Once we have the data, we can select the base model that we would like to fine tune for this behavior.  

The model that we will select is the `mistralai/mistral-7b` base model.  This is a 7.3b parameter model, quite small in the grand scheme of LLMs, but one that produces good quality results, especially compared to many other open source models.

### Quantization using `bitsandbytes`

LLMs are extremely memory intensive.  One trick that is commonly used when working with LLMs to reduce memory usage as well as increase computational speed for both inference and training, is reducing the precision of the weights from full precision 32-bit floating points (fp32) to lower precisions such as int8, fp4, nf4, etc.  This is known as quantization.  Research has shown that quantization often times has minimal impact on the quality of generations, but this is on a case-by-case basis. 
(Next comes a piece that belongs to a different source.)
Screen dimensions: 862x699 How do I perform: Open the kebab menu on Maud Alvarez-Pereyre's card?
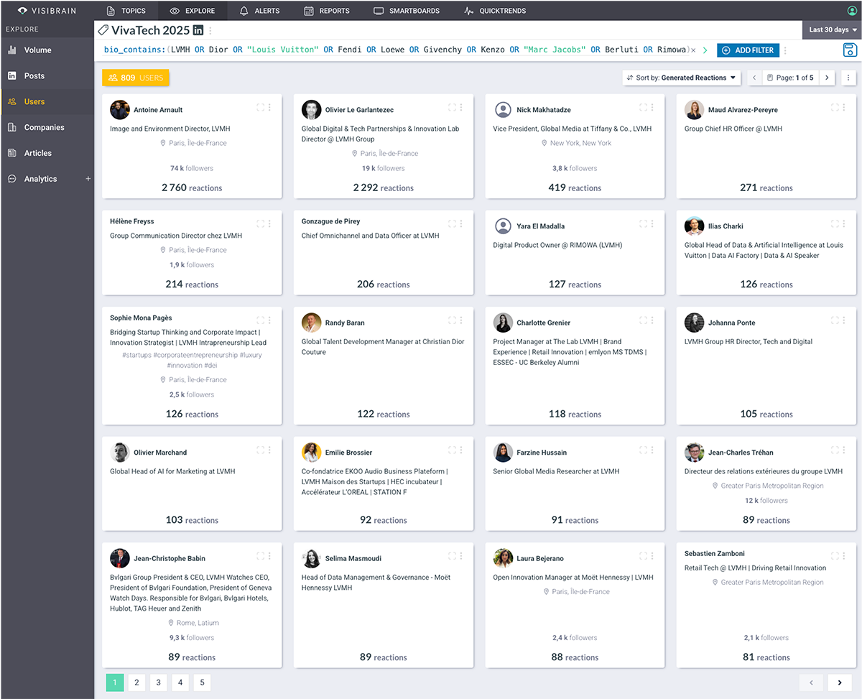tap(844, 106)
In this example, we will be quantizing and fine-tuning using normal-float 4 bit (nf4).  In practice, the quantization behind the scenes is handled by the `bitsandbytes` library.

In [6]:
import torch
from transformers import AutoTokenizer, AutoModelForCausalLM, BitsAndBytesConfig

# Hugging Face Base Model ID
model_id = "mistralai/Mistral-7B-v0.1"
is_peft = False

bnb_config = BitsAndBytesConfig(
    load_in_4bit=True,
    bnb_4bit_use_double_quant=False,
    bnb_4bit_quant_type="nf4",
    bnb_4bit_compute_dtype=torch.bfloat16
)

if is_peft:
    # load base LLM model with PEFT Adapter
    model = AutoPeftModelForCausalLM.from_pretrained(
        model_id,
        low_cpu_mem_usage=True,
        torch_dtype=torch.float16,
        use_flash_attention_2=True,
        quantization_config = bnb_config
    )
else:
    
    model = AutoModelForCausalLM.from_pretrained(
        model_id,
        low_cpu_mem_usage=True,
        torch_dtype=torch.float16,
        quantization_config = bnb_config,
        use_flash_attention_2=True
    )

model.config.pretraining_tp = 1

tokenizer = AutoTokenizer.from_pretrained(model_id)
tokenizer.pad_token = tokenizer.eos_token
tokenizer.add_eos_token = True

The model was loaded with use_flash_attention_2=True, which is deprecated and may be removed in a future release. Please use `attn_implementation="flash_attention_2"` instead.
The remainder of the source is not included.